TM (translation memory) is a database that stores the translation units that have been previously translated. It can be used in computer-assisted Bible translation to provide suggestions when new texts are translated, thus improving efficiency and consistency in translation. This paper presents an automatic way of incrementally creating a TM in real time as a translation project goes on. What is required in this approach is (1) an automatic word aligner, and (2) syntactic treebanks of the original Hebrew and Greek texts. After each verse is translated, the auto-aligner is used to align the translation words to their corresponding Hebrew/Greek words which are the leaf nodes in a syntactic tree. Since each node in the tree (a subtree) represents a word, phrase, or clause, phrase/clause alignment can also be automatically created by mapping the sequence of leaf nodes in the subtree to the translation words aligned to these nodes, resulting in a TM that contains linguistically valid translation units of any textual size.

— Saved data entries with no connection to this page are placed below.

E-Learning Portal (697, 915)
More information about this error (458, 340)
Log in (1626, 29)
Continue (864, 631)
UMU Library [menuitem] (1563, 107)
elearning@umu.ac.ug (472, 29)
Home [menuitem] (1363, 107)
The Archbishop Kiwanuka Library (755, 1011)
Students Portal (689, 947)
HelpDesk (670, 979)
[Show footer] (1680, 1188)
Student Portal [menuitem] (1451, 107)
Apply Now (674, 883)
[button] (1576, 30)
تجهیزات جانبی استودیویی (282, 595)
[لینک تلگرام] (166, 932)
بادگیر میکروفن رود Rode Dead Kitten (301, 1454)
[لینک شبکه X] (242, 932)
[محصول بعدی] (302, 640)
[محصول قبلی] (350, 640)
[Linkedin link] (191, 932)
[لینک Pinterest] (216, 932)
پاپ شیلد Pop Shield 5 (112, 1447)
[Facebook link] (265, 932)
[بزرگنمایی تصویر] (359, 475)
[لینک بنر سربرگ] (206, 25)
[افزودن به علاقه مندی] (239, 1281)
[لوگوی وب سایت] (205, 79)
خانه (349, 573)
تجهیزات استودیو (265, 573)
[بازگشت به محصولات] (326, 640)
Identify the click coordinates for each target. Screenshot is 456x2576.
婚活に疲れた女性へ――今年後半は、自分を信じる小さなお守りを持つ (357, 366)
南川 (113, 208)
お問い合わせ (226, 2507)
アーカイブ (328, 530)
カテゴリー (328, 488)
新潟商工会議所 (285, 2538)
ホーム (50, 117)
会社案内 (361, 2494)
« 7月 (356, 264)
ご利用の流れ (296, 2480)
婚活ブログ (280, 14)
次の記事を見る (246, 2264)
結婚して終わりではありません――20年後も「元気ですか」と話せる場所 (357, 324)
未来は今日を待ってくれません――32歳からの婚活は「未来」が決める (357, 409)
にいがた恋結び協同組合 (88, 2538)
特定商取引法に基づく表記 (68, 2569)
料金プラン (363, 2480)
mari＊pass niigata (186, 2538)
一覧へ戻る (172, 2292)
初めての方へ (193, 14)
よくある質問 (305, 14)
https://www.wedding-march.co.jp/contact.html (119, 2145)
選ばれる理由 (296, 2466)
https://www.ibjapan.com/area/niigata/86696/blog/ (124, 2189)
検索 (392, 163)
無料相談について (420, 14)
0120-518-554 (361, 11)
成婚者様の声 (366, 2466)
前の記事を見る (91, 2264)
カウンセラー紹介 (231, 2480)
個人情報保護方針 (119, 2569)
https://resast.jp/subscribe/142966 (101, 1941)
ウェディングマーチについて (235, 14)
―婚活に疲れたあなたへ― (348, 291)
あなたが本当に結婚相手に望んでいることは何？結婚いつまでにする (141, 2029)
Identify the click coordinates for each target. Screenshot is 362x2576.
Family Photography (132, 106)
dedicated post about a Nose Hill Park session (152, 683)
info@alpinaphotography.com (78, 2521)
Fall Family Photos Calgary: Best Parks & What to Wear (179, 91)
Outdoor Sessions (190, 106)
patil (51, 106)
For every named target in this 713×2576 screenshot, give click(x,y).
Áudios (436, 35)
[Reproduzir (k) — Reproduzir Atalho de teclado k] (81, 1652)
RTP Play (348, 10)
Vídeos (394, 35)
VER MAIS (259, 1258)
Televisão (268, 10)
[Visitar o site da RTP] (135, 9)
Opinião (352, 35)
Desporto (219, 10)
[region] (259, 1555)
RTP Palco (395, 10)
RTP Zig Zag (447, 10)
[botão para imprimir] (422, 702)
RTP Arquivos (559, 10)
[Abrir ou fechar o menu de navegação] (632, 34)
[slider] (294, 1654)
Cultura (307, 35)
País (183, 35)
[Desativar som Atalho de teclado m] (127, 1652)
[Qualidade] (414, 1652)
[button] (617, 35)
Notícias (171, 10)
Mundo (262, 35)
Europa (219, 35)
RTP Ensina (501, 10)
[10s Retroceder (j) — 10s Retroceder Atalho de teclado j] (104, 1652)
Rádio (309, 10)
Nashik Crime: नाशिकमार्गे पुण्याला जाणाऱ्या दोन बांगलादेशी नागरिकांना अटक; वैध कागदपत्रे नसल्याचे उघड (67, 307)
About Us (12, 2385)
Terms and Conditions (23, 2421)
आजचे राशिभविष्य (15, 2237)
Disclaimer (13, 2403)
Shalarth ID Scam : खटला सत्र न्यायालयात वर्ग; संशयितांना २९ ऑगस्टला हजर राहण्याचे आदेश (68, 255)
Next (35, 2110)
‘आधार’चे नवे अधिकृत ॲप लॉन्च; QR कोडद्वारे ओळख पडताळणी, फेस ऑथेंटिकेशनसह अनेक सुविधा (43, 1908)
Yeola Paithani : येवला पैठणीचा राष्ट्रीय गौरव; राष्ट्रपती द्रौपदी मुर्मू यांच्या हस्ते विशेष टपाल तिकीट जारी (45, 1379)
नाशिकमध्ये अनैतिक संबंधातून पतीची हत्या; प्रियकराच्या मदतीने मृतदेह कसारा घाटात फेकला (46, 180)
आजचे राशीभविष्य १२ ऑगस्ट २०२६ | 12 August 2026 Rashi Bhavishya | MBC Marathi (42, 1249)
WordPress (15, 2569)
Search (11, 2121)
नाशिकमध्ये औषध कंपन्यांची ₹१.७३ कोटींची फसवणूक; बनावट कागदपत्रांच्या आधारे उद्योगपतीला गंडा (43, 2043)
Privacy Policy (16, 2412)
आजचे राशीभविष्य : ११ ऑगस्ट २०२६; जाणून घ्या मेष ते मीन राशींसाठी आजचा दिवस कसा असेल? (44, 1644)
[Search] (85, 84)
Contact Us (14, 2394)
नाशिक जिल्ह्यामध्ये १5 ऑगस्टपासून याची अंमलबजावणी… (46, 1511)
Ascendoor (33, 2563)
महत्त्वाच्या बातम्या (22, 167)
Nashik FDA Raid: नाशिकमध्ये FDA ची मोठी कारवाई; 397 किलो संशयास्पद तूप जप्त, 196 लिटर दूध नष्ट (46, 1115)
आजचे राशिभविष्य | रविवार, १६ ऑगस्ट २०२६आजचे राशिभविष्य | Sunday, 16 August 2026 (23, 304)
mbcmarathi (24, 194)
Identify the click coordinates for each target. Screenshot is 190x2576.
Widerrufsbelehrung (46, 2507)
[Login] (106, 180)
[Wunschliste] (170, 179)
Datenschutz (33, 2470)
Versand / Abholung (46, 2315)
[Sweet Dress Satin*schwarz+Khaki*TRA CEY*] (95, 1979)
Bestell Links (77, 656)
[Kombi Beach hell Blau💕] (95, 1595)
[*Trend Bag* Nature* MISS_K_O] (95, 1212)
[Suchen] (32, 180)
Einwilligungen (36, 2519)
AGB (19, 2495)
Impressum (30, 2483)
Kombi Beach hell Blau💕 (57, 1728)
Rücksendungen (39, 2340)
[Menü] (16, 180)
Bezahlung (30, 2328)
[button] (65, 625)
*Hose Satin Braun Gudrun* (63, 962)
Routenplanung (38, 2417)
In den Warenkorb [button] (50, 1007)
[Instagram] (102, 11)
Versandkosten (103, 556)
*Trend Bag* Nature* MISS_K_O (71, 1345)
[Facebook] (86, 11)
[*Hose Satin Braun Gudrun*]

As such a TM grows, Bible translators get increasing better suggestions.

This approach differs from traditional methods of TM creation where translation units beyond the word level are arbitrary word sequences which are hard to identify automatically, and which are not always legitimate linguistic units. We are able to avoid these problems due to existence of syntactic treebanks of Biblical texts. Such resources are seldom available in other domains.

About the Author

Andi Wu holds a PhD in computational linguistics from UCLA. After working at Microsoft Research for 8 years, he joined Global Bible Initiative where he has been developing linguistic data in the Bible domain and using the data to create tools for accelerating Bible translation.